A spate of suspected drug-related student deaths has been linked to local drug dealers leaving calling cards at student accommodation in Newcastle.  

Freshers arriving in the city just days before the deaths were allegedly targeted by dealers directing them to an Instagram account where drugs could be ordered.

Eleven local dealers have been arrested after three students and a local 18-year-old died having allegedly taken ketamine and ecstasy.

Jeni Larmour, who had arrived in Newcastle from County Armagh just two days before she died, had apparently taken ketamine along with another 18-year-old also found dead at one of Newcastle University’s halls of residence.

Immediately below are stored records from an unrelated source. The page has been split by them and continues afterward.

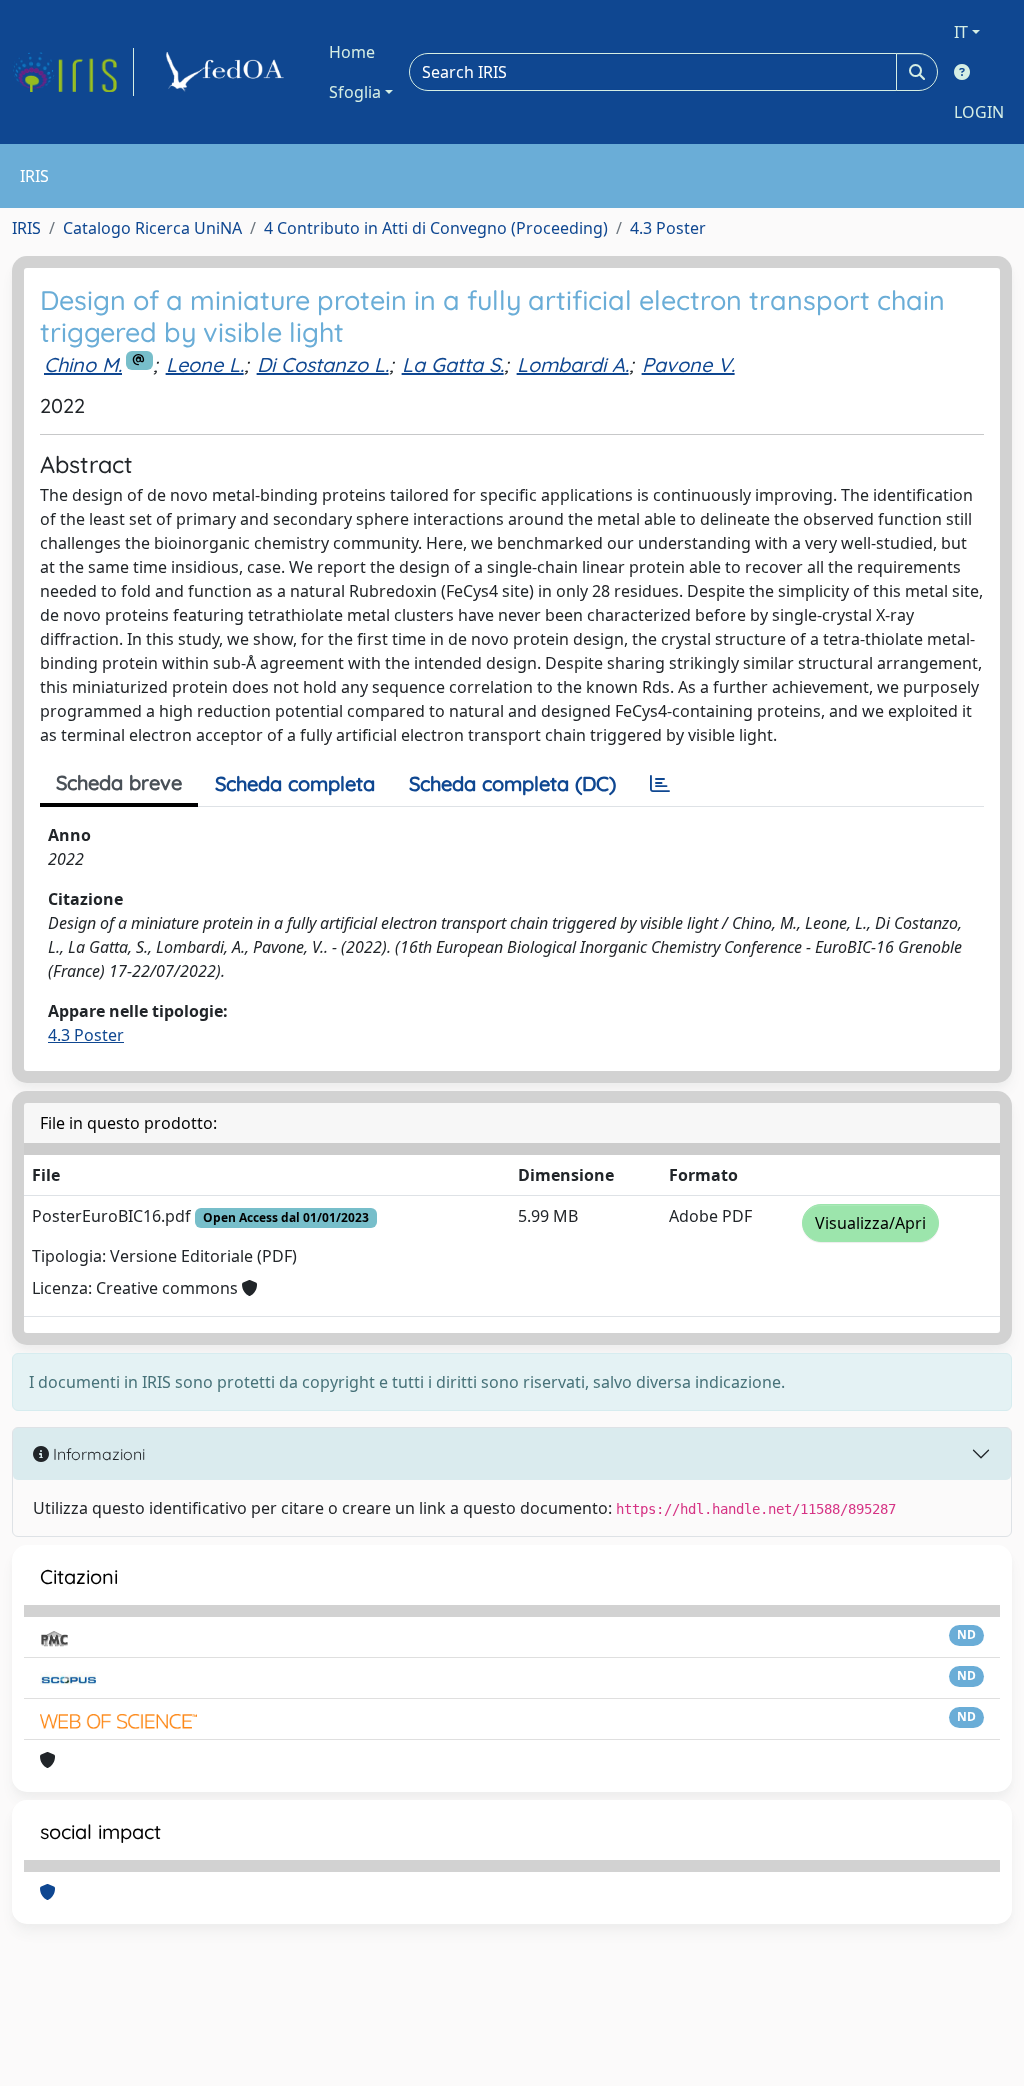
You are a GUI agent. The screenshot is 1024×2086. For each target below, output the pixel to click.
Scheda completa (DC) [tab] (512, 783)
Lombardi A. (573, 364)
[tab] (660, 784)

A 21-year-old Northumbria University student also died after being taken to hospital, and a fourth individual – an 18-year-old man from nearby Washington – passed away after allegedly taking ecstasy.

Chief inspector Steve Wykes, of the Northumberland Police said that more student blocks had been searched as part of the investigation and he urged anyone in possession of drugs to dispose of them either by contacting a university welfare officer or by visiting their local police station.

In its statement, Newcastle University said “the health and safety of our students is our utmost priority and in light of the sad and shocking events our vice-chancellor has with great sadness written to all our students informing them of the distressing news and offering support to anyone affected.”

Professor Fiona Measham, co-founder of The Loop, a harm reduction charity, said she had warned “all summer to anyone who would listen” about the risks of students going back to university amid COVID restrictions.

“My concern was that over the summer there were illegal raves and now the weather is turning bad, young people will be having parties in private residences, but they won’t have paramedics on hand.”

The news comes after earlier reports this year claimed county lines drugs gangs has been preying on young people to transport drugs across the country during lockdown, for fears of regular, more conspicuous traffickers being more easily detected.

During lockdown, gangs were reportedly grooming young people by making them increasingly vulnerable, often buying them gifts of clothes, food and bikes, making them feel in debt to them but also making them feel part of the gang, or ‘family’. Once groomed, they were sent away to other parts of the UK to sell drugs, often hundreds of miles away from home.

Both news of the student drug deaths and increased young drug traffickers aligns with continued warnings about the rise in drug use and trafficking due to the coronavirus pandemic.